Evrensel  anlamda ise 1 Mayıs ise 1890'dan başlamak üzere , "Uluslararası Birlik, Mücadele ve Dayanışma Günü" olarak kabul edilmektedir..
   
Evrensel ve Ulusal anlamda bir bütün olarak ele aldığımızda  dünya mücadele tarihinde  1 Mayıs, işçi sınıfının uluslararası birlik, mücadele ve dayanışma günü olarak ağır koşulları geçirerek günümüzde bizleri karşılıyor. 

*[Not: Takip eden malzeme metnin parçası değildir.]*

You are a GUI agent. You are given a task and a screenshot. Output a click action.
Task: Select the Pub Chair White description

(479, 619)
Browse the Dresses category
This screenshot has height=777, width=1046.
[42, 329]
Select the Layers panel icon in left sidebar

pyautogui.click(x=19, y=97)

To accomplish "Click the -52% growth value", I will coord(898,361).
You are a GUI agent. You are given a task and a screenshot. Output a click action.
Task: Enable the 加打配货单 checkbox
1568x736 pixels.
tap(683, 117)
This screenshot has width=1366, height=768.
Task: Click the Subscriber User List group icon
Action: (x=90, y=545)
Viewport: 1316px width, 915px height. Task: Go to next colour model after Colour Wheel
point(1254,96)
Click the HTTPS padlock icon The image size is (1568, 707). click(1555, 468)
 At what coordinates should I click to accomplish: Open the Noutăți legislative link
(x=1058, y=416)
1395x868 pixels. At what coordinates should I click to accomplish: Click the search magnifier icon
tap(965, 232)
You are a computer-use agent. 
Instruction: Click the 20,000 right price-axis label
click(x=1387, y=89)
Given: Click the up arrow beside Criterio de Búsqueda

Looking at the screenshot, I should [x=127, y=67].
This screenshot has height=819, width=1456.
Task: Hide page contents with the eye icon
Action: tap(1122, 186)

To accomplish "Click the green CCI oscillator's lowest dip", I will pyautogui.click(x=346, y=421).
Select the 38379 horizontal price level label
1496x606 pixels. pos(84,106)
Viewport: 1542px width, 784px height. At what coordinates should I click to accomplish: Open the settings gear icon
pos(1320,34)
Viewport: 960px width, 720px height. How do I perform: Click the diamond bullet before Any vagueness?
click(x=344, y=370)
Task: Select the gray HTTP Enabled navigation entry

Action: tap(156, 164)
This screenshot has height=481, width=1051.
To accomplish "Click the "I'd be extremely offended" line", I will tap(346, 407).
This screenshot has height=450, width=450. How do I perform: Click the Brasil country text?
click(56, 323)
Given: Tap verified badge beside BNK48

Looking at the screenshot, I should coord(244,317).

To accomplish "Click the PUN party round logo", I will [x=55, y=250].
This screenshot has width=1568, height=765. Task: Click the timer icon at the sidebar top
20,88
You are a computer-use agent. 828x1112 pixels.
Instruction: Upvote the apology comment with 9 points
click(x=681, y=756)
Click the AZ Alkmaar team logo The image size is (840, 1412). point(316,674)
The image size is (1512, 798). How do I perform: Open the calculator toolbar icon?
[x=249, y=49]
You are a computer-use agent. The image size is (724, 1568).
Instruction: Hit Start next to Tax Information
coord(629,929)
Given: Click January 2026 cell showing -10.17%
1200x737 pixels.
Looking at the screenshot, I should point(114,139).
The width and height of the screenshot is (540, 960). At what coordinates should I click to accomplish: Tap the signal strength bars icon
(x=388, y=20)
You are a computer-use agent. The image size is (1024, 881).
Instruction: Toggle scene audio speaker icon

Türkiye'de  24 Temmuz 1963 tarihinde ilk defa Toplu Sözleşme, Grev ve Lokavt Kanunu’nun kabul edilmesi ile tanınan hakların devamı ile  Türkiye işçi sınıfının  büyük bedeller ödeyerek elde ettiği tarihsel kazanımlarının  çoğunu, günümüz yaşam koşulları ile Ülkemizin  neo - liberal politikalara  uyum süreci sonucu, yitirmekle  karşı karşıya kalmış durumdadır.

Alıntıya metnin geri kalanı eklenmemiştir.